Injuries have hurt, but they do not explain going from a 16-win team to a nine-win team. They do not explain the conceding of 15 extra points per game.
The players who finished top ten at the Eagles’ best and fairest last year missed a total of 35 games.
Guess what? Those that made the Dockers’ top ten missed 37 this year. (The Blues’ top ten, for any angry fans still reading, missed 40. So there’s that.)
Injuries are most definitely a part of the slide, but to put 100 per cent of it on that one issue is to grossly misallocate blame. Let’s recap what went wrong.
West Coast slipped eight ladder positions.

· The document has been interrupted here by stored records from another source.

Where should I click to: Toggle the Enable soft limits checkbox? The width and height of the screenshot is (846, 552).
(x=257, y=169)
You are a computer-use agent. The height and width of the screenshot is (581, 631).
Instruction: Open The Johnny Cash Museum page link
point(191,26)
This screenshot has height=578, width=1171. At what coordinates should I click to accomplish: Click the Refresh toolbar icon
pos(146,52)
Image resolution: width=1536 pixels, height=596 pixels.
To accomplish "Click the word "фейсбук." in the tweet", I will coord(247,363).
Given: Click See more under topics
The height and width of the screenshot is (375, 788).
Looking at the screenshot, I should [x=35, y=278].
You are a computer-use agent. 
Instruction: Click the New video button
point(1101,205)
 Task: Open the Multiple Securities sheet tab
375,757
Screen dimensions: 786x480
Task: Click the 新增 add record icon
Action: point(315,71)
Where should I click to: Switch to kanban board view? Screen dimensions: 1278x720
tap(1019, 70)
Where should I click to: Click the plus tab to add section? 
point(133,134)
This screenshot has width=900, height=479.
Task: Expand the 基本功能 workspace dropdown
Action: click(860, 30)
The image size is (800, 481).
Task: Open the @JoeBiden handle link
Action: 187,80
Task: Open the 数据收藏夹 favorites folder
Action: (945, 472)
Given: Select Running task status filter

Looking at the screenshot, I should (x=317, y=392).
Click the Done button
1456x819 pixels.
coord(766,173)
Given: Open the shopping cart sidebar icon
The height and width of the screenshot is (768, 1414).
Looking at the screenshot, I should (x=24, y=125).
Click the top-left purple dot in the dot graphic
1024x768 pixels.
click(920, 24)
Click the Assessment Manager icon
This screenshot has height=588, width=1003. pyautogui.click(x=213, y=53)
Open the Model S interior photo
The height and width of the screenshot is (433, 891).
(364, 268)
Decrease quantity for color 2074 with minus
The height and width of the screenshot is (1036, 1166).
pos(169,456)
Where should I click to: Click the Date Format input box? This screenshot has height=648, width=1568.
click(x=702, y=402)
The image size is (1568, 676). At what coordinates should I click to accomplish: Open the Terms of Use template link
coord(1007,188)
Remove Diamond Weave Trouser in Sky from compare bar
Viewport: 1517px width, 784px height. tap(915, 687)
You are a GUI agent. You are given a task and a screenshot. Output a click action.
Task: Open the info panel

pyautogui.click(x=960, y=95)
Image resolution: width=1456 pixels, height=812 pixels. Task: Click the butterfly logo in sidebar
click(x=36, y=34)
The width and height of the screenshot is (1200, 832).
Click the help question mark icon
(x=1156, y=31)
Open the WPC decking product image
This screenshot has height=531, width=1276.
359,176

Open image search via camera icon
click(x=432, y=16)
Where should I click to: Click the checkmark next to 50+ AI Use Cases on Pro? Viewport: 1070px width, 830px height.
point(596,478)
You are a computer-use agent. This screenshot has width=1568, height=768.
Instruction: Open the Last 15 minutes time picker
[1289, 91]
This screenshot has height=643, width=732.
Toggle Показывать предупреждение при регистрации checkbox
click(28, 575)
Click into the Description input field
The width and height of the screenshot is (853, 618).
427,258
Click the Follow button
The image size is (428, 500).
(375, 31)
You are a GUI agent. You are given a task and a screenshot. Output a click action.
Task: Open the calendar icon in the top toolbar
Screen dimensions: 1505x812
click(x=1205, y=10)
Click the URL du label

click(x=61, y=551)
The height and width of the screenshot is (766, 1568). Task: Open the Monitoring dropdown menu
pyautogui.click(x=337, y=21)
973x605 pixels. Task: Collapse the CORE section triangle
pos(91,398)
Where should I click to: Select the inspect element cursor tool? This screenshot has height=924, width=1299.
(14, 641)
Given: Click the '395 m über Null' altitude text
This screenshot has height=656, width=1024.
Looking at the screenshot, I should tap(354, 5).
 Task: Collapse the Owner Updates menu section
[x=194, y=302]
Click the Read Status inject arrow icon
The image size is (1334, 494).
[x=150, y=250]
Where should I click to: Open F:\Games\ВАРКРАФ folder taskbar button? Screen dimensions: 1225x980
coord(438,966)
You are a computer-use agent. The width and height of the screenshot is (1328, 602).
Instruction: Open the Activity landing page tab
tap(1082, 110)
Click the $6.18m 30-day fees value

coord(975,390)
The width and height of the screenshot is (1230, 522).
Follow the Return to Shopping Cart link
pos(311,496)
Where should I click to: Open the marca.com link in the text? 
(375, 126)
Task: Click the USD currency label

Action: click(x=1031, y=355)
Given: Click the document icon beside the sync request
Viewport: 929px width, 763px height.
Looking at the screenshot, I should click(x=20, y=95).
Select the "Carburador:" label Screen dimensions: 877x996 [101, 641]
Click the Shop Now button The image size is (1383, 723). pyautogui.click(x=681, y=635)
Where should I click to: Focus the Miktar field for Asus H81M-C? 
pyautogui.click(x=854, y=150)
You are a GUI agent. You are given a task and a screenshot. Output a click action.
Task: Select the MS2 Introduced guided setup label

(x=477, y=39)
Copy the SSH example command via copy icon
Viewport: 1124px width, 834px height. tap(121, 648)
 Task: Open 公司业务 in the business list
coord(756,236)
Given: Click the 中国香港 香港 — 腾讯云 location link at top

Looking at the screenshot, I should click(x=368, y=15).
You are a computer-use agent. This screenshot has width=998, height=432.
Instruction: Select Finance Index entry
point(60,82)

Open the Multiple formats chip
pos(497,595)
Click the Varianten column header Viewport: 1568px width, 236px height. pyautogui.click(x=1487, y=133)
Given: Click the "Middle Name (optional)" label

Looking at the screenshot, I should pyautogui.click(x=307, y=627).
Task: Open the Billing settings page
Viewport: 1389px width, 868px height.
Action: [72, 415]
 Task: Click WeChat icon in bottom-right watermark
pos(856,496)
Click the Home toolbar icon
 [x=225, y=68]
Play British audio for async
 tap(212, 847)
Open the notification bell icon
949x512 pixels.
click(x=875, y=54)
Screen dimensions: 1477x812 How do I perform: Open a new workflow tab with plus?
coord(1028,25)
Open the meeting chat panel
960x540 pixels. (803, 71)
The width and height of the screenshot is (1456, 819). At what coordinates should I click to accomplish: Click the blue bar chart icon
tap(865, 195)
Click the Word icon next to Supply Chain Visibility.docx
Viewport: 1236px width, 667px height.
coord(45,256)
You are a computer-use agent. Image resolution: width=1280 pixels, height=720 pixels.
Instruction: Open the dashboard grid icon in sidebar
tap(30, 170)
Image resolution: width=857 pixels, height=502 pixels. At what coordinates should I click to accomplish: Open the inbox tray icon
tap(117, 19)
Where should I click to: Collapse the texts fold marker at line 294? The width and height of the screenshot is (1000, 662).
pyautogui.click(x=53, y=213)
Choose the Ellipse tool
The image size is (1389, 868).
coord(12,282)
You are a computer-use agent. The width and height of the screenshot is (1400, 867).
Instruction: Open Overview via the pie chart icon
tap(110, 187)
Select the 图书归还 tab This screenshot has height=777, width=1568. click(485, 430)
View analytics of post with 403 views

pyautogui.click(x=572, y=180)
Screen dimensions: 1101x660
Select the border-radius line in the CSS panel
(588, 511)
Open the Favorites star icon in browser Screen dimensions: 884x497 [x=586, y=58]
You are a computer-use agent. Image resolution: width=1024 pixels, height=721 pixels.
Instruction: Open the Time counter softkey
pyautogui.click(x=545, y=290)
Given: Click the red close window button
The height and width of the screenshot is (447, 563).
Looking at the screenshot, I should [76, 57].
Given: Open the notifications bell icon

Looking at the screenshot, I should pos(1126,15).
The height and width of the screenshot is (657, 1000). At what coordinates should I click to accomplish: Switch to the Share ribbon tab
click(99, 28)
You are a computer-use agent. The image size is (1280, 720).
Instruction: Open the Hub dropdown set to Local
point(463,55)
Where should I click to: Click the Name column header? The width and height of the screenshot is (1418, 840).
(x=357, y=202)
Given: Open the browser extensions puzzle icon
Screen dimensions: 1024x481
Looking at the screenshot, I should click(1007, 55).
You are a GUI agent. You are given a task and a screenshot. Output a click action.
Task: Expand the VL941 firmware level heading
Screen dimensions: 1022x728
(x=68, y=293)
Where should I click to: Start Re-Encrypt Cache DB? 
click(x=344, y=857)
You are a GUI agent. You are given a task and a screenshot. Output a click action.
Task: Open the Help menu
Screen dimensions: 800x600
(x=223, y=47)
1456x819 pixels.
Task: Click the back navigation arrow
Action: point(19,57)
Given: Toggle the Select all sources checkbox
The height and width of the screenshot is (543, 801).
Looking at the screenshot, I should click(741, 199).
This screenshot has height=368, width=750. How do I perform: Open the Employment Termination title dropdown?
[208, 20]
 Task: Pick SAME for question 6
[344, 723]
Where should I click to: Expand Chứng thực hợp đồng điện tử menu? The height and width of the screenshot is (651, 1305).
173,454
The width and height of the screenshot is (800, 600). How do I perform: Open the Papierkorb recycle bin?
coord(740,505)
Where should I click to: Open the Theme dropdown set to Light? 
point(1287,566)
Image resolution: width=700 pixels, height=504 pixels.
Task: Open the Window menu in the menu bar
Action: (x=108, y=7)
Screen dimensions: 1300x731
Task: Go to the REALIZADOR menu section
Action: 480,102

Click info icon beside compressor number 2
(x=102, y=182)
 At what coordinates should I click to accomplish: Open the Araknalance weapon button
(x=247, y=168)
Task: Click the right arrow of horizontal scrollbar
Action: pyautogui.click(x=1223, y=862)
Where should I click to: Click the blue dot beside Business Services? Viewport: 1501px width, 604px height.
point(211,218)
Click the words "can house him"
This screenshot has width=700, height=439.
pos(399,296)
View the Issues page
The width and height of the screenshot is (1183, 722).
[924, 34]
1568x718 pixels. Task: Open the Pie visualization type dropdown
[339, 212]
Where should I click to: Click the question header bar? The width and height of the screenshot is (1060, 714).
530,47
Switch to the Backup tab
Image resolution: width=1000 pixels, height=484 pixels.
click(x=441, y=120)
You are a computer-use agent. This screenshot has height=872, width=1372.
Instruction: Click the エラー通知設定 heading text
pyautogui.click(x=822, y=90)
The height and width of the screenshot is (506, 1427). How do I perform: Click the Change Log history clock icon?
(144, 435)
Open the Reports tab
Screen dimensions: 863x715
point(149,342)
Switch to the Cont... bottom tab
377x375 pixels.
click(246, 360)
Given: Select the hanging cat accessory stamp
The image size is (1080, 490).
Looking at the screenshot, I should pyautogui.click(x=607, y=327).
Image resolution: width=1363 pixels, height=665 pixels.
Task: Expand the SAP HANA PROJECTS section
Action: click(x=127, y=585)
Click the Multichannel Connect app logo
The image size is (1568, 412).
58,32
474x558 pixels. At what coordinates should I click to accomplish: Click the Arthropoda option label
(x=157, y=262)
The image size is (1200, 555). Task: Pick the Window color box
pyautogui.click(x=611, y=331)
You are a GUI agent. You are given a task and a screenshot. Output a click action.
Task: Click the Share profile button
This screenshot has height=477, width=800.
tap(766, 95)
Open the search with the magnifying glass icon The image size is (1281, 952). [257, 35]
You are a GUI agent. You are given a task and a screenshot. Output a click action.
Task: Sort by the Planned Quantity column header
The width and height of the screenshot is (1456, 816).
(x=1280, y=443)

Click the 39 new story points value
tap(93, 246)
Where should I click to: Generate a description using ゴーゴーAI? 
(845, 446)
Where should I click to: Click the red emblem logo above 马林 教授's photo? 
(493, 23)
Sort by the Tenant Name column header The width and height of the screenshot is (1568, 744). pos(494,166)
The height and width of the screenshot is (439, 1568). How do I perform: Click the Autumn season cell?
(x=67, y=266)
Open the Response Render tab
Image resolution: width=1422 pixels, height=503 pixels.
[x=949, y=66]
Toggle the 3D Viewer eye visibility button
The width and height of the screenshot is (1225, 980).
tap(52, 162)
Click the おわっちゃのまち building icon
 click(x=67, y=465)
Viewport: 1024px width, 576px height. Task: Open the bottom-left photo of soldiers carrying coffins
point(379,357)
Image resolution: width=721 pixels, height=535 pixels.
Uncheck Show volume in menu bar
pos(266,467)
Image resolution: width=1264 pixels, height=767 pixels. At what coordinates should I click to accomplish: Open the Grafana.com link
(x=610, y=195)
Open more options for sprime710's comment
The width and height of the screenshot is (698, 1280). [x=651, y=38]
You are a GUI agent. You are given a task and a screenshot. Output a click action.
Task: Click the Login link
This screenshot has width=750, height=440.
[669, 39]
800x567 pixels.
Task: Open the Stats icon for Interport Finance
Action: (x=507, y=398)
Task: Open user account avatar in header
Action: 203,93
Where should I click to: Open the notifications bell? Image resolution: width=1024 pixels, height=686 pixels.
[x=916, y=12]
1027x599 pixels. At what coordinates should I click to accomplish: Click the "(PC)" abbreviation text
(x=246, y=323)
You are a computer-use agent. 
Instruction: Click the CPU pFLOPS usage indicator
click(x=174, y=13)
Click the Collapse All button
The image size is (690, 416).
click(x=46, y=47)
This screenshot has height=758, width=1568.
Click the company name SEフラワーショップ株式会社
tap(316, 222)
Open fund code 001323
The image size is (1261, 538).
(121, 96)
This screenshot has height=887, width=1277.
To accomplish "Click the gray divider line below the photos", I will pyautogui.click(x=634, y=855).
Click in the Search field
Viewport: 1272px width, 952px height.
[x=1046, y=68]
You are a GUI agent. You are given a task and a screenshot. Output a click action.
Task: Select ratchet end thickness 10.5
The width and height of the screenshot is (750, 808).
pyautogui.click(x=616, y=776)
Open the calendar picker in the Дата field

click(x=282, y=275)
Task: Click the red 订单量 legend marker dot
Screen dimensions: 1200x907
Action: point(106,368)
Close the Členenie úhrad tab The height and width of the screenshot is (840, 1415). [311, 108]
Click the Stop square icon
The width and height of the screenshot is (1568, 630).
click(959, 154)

They surrendered the Patersons Stadium fortress.
They registered not a single win against the eventual top eight.
Their final three games of the year were each losses by more than ten goals. Their highest score from those games was 43.
In Rounds 21 and 22 they registered their lowest ever scores at Patersons Stadium and the MCG. In Round 23 they lost to non-finalists Adelaide by 86 points – their biggest loss since Round 3, 2009.
It’s hard to believe this is the same team that was seen by some as flag favourites. Pre-season, seven club captains said it would be the Eagles they face in the grand final.
The only other side to register more than one vote was Hawthorn.
With a highly efficient forward line and an elite spine, you get the sense West Coast will assume the “that” team mantel going into next season.
There’s enormous potential for them to bounce back in a major way.
But as far as 2013 is concerned, the past 23 weeks are best forgotten.